*TRECHO:*
• • • • •

Ver Currículo - Fernando C. Straube • 13 de August de 2018


Sentei-me concentrado. Estava ladeado por cadernetas de campo com rabiscos quase incompreensíveis, que dividiam caoticamente cada espaço do papel, estratégia mais para a economia do que para a redação propriamente dita. Espalhados pelo chão, separatas amareladas com grampos já enferrujados e livro cheios de pó estavam apoiados diretamente sobre o impecável piso de tacos de imbuia, recentemente encerado. Era janeiro de 1983 e eu tinha algo importante a escrever e publicar: um novo registro de um pássaro, até então desconhecido naquela região.

Olhava meu material todo e dava início ao cansativo processo, planejando como iria abordar o tema e também como faria para substituir as lindas fotografias colhidas no campo por textos sem-graça e cheios de termos técnicos. Afinal, artigos com fotografias, além do mais coloridas, eram praticamente inviáveis. Tinham de ser custeados pelo autor, que arcava com o preço dos fotolitos e da impressão. Chegará um dia em que uma imagem realmente valerá por mil palavras? Ainda não era aquele tempo.

Contento-me com as palavras que, agora, são minhas únicas ferramentas. Cada detalhe obtido naquele inesquecível trabalho de campo pela Serra do Mar precisava ser aproveitado mas, ao mesmo tempo, resumido. Na ciência não há lugar para palavras demais, nem estilos prolixos. Abro a gaveta da escrivaninha e pego papéis que já foram usados em um dos lados: o verso em branco é o que se usava para preparar o manuscrito. Caneta esferográfica e mãos à obra. Título. Bem, vou deixar para depois, mas deve começar com “Primeiro registro de”. Ou seria “Contribuição ao conhecimento de...” ? Mas valha deus: qual artigo não é uma contribuição ao conhecimento de alguma coisa?!

Vamos para o Abstract. Como fazer? Não domino o inglês. Vou improvisar. Pego abstracts de outros artigos que tenham título “First record of” escritos em inglês, em revistas americanas e copio fragmentos. Vou encaixando pedaço por pedaço até que a coisa tome um sentido mais ou menos lógico. Felizmente trabalho em um museu de história natural. E dos antigos. Daqueles que têm uma biblioteca institucional. Como fazem os que não dispõem desse recurso? Deixe para lá. Vamos ao que interessa. “This paper is...”. Ótimo! É assim que vou começar meu abstract.

• • • • •

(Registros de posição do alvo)

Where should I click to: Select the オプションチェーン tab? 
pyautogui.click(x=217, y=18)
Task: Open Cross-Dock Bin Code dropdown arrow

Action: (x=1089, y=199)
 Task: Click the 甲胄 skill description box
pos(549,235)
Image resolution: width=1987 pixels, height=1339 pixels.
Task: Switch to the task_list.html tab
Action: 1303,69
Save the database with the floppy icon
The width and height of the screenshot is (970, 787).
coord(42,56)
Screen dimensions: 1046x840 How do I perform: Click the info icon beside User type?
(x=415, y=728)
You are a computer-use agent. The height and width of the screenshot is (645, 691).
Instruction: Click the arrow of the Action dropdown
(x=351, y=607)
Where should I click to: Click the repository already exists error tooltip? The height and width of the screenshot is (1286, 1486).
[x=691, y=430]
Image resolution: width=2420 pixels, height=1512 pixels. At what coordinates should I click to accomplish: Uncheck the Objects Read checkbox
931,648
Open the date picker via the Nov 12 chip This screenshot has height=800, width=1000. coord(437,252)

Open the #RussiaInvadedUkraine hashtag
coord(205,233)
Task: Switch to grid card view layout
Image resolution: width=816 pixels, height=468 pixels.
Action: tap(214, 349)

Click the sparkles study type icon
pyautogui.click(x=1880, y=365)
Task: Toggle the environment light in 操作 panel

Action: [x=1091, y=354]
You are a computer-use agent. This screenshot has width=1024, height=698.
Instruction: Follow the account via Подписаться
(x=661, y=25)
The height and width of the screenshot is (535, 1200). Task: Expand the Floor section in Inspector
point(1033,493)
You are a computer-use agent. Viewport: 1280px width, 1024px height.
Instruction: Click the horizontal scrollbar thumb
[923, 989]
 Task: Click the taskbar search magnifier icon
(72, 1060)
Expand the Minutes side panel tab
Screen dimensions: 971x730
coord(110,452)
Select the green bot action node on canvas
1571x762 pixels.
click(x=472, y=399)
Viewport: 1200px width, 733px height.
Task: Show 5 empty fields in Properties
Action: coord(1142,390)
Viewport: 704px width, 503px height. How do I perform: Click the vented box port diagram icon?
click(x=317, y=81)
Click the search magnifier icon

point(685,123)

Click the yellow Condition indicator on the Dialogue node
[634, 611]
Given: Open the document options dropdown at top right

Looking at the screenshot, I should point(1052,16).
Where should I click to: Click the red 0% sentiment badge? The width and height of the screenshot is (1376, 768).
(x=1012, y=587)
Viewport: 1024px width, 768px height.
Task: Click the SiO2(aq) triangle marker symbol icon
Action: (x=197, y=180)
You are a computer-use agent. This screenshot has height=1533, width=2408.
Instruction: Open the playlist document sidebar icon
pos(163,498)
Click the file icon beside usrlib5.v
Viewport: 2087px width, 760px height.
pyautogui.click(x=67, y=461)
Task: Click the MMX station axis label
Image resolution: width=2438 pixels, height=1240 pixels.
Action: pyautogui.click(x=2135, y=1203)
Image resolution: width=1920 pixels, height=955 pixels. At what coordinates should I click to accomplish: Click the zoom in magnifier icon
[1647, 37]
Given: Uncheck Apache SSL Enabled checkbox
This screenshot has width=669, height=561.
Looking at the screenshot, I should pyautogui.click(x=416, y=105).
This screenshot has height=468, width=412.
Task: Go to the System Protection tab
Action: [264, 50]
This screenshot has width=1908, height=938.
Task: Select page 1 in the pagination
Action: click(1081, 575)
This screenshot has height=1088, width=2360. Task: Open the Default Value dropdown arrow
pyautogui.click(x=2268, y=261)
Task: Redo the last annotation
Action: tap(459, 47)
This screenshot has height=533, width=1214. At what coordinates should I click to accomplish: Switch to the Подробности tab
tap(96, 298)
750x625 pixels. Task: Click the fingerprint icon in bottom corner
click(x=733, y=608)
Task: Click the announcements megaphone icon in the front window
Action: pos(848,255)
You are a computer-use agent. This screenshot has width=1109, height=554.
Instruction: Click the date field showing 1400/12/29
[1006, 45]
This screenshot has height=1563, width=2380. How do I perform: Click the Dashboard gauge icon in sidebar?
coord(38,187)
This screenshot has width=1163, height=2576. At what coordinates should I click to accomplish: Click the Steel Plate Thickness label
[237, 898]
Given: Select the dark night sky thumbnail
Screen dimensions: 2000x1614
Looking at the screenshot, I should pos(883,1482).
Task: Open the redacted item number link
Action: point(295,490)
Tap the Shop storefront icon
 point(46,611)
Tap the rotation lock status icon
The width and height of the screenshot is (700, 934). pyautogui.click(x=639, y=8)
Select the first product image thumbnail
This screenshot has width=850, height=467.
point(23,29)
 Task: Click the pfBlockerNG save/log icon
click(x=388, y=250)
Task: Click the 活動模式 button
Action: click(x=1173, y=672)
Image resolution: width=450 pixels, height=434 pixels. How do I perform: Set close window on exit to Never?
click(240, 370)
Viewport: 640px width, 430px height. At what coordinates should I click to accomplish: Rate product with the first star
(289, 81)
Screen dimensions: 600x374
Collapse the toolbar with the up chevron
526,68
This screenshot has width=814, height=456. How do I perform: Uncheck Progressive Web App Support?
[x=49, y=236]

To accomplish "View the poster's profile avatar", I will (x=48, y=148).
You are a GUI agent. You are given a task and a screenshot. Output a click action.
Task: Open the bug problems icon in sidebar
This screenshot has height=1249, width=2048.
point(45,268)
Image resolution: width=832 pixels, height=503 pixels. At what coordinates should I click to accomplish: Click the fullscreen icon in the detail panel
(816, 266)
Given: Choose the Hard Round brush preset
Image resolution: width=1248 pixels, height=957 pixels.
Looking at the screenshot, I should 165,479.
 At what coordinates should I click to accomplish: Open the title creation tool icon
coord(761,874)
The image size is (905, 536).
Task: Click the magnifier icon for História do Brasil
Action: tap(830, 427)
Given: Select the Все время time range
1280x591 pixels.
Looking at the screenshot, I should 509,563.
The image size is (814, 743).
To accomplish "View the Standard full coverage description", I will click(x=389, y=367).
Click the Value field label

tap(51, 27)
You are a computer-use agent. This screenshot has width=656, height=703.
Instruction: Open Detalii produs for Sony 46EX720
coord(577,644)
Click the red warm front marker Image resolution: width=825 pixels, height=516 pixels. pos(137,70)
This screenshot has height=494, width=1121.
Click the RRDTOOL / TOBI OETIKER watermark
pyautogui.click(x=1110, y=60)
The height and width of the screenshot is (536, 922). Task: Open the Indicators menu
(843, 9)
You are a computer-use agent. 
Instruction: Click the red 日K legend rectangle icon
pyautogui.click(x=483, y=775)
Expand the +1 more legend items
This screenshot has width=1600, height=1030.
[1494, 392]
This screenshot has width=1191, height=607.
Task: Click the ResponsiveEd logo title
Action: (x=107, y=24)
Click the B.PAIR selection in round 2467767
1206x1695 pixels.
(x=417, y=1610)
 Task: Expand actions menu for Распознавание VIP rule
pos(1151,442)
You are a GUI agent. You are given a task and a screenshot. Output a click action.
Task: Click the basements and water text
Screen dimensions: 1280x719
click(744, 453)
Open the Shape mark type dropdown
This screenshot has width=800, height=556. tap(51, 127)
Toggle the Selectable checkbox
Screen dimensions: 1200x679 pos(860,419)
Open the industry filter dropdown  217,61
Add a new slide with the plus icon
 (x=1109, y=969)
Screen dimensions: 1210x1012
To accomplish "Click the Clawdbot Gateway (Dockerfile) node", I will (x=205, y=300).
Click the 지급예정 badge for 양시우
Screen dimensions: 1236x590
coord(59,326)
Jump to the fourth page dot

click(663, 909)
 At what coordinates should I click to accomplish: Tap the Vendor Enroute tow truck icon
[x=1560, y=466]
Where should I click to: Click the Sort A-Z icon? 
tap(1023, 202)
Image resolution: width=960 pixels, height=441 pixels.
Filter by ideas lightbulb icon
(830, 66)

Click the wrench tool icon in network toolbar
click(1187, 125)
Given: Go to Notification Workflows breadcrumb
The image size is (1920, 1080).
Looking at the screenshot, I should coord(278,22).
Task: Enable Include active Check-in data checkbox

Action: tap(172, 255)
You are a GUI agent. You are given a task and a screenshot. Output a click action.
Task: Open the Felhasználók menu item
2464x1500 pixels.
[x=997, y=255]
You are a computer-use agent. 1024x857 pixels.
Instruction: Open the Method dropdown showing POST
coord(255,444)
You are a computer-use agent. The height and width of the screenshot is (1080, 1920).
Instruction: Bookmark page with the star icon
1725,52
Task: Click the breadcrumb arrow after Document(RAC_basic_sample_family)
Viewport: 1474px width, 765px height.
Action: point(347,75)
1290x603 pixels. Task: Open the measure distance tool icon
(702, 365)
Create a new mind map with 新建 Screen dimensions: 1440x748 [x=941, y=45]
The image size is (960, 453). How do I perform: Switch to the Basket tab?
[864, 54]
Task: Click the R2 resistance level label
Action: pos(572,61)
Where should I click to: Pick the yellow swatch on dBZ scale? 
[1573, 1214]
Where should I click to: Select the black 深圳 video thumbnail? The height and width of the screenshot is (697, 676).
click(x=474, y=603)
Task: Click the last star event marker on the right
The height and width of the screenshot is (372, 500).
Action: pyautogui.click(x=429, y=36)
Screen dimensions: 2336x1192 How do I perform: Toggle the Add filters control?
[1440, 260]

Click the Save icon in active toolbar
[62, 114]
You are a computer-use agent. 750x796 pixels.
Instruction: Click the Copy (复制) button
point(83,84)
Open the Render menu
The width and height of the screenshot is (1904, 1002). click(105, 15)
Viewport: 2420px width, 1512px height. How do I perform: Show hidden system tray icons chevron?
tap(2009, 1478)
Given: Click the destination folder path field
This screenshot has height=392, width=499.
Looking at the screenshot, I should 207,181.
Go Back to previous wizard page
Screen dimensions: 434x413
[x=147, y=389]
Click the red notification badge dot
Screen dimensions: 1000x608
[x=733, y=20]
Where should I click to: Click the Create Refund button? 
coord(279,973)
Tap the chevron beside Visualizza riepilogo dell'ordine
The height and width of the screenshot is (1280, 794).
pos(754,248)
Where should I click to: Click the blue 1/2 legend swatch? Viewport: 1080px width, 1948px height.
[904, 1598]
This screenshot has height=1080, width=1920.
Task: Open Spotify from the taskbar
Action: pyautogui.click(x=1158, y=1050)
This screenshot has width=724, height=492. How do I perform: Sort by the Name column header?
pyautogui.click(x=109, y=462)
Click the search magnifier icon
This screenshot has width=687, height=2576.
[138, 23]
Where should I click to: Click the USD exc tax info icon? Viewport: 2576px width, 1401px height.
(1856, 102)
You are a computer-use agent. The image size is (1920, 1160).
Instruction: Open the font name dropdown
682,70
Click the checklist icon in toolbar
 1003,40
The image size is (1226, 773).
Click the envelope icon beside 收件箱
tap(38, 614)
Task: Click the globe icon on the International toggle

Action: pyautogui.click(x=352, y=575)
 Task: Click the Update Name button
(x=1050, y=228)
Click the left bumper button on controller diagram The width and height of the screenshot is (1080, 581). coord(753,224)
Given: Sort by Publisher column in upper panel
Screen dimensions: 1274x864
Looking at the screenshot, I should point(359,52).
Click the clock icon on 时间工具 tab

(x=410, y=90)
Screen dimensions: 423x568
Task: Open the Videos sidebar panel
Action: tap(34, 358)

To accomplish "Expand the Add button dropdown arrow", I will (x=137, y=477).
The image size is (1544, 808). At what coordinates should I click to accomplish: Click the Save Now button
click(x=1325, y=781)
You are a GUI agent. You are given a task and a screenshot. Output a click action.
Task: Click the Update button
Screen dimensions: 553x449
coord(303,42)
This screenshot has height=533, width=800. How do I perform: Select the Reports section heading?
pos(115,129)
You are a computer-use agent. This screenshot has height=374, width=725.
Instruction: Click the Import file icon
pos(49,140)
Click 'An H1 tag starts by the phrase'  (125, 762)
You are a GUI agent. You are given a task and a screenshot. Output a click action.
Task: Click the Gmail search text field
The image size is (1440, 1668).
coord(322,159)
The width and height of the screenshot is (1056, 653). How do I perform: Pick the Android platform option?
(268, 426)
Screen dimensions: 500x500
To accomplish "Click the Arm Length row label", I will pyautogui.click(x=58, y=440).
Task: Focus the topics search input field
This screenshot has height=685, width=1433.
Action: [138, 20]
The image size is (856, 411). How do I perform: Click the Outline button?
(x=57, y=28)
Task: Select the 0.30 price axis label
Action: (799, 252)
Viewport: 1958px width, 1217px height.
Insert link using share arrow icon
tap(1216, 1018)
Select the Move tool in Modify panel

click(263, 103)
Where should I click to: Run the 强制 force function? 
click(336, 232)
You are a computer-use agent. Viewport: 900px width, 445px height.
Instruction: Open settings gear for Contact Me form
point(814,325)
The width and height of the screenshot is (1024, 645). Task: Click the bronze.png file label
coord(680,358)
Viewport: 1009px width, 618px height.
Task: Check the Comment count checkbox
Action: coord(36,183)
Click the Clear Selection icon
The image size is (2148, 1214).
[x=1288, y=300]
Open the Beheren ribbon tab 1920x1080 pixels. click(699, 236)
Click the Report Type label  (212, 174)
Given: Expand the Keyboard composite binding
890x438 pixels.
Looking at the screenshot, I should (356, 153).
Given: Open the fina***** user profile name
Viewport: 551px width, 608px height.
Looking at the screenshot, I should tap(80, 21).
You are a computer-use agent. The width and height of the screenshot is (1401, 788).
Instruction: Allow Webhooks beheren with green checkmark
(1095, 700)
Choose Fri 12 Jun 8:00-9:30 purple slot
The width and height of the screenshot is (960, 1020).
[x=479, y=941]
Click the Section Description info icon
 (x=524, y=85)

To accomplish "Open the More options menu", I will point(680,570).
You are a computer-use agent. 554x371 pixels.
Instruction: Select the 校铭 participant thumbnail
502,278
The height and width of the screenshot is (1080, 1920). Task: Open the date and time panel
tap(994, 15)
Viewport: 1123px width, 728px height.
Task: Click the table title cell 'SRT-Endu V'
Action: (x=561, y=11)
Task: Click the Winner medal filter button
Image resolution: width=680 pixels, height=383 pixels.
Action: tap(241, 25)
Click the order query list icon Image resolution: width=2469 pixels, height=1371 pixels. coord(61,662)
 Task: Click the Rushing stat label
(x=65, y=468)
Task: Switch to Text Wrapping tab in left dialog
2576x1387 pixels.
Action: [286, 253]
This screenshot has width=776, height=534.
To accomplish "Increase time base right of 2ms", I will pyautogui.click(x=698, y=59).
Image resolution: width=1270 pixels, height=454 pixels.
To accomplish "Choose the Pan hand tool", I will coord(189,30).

• • • • •

*REQUISITOS DO EXERCÍCIO:*
Responda às perguntas com base no trecho:
1. Em que mês e ano se passa a cena descrita?
2. Quem arcava com o preço dos fotolitos e da impressão nos artigos com fotografias?
3. Em que tipo de instituição trabalha quem narra?

*RESULTADO:*
1. Janeiro de 1983.
2. O autor do artigo.
3. Em um museu de história natural.